3. Ozdemir BA, Karthikesalingham A, Singha S, Poloniecki JD, Hinchliffe RJ, Thompson MM, et al (2015). Research activity and the association with mortality. PLoS ONE 10(2).

4. Varnai P, Rentel M, Dave A, De Scalzi M, Timmerman W, Rosemberg-Mantes C, Simmonds P, Technopolis Group (2017). The impact of collaboration: The value of UK medical research to EU science and health.


The definitions are from the National Institute for Health and Care Research and the Health Research Authority.

Chief investigator (CI): The person who takes overall responsibility for the design, conduct and reporting of a study.

Collaborator: As part of a collaborative research, it involves research teams co-ordinating between researchers, organisations and/or communities. This co-operation can bring distinct expertise to a project.
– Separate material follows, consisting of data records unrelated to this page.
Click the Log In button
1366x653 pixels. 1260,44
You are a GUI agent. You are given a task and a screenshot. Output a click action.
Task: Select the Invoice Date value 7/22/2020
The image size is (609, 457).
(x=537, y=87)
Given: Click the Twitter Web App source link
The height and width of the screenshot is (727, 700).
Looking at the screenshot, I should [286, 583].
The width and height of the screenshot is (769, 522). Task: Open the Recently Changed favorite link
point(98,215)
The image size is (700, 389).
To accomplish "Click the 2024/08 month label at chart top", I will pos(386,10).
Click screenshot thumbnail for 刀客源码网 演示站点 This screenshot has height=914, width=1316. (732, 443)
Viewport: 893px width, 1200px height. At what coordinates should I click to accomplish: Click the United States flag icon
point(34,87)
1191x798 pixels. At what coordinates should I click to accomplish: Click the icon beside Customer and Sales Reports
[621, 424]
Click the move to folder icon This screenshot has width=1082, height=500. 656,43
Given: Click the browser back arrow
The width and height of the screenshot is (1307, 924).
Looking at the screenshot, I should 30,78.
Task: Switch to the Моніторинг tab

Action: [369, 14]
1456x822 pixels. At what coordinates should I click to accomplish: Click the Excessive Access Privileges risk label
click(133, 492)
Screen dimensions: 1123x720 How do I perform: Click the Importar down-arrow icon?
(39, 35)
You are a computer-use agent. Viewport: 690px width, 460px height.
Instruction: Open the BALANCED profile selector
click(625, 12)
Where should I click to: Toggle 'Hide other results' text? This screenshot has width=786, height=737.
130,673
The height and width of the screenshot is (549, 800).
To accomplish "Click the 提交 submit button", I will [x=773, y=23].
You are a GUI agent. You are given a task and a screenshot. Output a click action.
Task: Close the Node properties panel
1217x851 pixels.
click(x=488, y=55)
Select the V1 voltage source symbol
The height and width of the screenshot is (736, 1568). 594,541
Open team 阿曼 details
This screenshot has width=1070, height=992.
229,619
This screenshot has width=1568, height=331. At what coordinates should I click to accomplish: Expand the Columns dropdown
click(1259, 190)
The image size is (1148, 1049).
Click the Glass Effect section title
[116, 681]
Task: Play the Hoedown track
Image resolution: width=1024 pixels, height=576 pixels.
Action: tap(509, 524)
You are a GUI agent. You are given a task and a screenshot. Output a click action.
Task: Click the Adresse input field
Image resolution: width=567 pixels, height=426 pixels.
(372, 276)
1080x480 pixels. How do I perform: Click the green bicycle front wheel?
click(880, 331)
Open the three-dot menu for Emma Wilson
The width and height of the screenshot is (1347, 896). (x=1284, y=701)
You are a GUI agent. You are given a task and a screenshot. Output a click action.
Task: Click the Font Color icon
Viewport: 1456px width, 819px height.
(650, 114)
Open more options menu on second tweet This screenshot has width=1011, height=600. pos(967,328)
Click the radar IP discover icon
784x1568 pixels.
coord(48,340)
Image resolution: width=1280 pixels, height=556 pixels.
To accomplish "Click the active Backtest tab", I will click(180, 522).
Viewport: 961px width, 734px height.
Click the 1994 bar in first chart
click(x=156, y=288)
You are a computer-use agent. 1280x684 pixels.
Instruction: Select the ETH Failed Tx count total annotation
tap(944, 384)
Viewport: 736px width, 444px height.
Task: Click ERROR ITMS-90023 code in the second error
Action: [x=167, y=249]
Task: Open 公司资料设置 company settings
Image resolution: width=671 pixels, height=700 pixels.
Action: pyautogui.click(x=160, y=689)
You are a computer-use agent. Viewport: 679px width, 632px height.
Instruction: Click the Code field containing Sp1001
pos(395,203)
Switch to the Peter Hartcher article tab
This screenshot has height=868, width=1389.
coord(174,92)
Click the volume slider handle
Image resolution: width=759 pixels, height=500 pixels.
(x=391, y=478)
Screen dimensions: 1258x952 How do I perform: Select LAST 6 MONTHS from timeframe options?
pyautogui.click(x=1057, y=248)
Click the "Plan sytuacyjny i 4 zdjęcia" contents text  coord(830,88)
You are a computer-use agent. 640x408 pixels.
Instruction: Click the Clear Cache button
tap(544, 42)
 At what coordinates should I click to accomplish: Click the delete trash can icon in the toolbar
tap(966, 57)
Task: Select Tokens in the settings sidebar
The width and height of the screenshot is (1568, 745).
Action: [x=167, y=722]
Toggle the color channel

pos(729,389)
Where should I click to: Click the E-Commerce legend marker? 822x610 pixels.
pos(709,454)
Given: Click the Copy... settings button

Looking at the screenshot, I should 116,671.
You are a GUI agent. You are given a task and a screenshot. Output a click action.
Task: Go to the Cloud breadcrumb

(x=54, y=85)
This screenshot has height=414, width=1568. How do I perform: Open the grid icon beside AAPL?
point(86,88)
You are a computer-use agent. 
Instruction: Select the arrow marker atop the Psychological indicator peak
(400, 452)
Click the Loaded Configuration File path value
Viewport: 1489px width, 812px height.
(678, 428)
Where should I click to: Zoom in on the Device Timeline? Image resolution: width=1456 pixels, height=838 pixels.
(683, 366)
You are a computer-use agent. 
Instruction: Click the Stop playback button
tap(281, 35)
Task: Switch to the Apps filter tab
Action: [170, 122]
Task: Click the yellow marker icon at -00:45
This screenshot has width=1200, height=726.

Direct costs: These are costs specific to the research, will be charged as the amount actually spent and can be supported by an audit record. They should comprise salary, travel, subsistence and conference dissemination costs.

Full economic costing (fEC): Universities and other higher education institutions use the transparent approach to costing (TRAC) methodology to calculate full economic costs. If a grant is awarded, research councils provide funding at 80% of the fEC. The organisation must agree to find the balance of fEC for the project from other resources.

Funder(s): This is the organisation or group of organisations providing funding for the research project. The funder is normally the sponsor in the case of commercial research.

Indirect costs: Indirect costs or overheads include physical costs, such as estate costs, and costs of the support functions required to deliver a research study, such as finance, administration, human resources, information systems and corporate management.

Involvement: Where people are actively involved in research projects and in research organisations.

National Institute for Health and Care Research (NIHR) Clinical Research Network (CRN) portfolio studies: These are research studies that benefit from a range of support from the NIHR CRN. NIHR describes the eligibility requirements for support.

Participant: An individual who is studied in a trial, often but not necessarily a patient.

Participation: The act of taking part in a research study: for example, people being recruited to take part in a clinical trial or another kind of research study, joining in a focus group or completing a questionnaire.

Research site(s): The organisations with day-to-day responsibility for the locations where a research project is carried out. In health and social care research, they are often providers of health or social care and/or the employer of members of the research team. 

Research team: The group of people conducting the research project. It may include care professionals, academics, patients and service users, members of the public, research professionals, students and/or scientists.

Sponsor(s): The organisation or partnership that takes on overall responsibility for proportionate, effective arrangements being in place to set up, run and report a research project. Two or more organisations may agree to act as co-sponsors or joint sponsors. The UK policy framework for health and social care provides further details of sponsor’s responsibilities.